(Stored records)
========
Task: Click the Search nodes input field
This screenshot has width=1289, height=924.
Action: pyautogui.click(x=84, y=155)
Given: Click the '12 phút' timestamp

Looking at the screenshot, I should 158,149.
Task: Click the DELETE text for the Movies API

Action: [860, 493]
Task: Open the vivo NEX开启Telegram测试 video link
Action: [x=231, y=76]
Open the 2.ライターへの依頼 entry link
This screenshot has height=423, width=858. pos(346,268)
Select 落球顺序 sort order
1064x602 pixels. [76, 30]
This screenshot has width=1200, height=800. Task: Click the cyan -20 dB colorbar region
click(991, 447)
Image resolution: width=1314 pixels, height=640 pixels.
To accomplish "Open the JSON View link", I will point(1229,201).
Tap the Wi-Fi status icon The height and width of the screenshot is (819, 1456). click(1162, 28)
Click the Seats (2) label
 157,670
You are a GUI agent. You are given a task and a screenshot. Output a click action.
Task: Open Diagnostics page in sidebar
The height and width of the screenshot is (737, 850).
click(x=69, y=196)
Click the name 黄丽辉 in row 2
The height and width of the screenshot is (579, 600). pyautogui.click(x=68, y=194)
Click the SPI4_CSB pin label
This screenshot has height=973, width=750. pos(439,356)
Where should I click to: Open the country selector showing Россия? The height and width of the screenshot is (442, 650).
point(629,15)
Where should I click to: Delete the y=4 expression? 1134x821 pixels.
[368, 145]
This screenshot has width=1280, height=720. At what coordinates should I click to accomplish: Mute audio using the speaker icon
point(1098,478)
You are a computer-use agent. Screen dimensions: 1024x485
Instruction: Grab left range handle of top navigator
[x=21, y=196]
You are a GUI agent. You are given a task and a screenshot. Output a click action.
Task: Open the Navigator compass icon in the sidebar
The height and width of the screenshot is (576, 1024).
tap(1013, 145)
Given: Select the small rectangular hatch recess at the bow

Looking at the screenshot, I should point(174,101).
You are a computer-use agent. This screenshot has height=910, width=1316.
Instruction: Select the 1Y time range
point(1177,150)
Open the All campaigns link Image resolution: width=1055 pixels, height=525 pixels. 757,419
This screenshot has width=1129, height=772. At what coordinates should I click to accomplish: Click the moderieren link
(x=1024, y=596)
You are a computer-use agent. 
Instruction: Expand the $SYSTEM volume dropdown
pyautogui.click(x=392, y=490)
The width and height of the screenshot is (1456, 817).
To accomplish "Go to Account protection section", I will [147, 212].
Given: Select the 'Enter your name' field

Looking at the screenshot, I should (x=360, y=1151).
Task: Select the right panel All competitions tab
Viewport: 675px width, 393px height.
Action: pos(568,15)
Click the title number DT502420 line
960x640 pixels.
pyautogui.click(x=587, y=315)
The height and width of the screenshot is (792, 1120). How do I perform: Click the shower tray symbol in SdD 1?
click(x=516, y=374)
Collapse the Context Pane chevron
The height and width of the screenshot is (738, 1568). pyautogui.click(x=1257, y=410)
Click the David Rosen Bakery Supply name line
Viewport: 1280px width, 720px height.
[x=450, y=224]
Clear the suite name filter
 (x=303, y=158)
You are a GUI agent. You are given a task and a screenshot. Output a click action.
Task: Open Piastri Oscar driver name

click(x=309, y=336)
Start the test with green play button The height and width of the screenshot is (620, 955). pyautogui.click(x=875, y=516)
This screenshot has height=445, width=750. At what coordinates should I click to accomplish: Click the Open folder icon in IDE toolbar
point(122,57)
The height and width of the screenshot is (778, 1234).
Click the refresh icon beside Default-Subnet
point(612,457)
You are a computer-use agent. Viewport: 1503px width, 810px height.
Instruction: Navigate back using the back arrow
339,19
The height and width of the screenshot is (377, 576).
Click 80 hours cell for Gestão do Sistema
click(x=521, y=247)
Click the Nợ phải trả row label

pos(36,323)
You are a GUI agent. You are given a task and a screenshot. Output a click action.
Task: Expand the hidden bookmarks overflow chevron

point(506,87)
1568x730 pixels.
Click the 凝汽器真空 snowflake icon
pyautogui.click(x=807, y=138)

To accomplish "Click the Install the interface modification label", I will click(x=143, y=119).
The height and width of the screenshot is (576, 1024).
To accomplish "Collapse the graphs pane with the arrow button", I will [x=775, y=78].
========
Task description: For each line in the records that contains the word "button", make a copy.

Solution to the problem:
Start the test with green play button The height and width of the screenshot is (620, 955). pyautogui.click(x=875, y=516)
To accomplish "Collapse the graphs pane with the arrow button", I will [x=775, y=78].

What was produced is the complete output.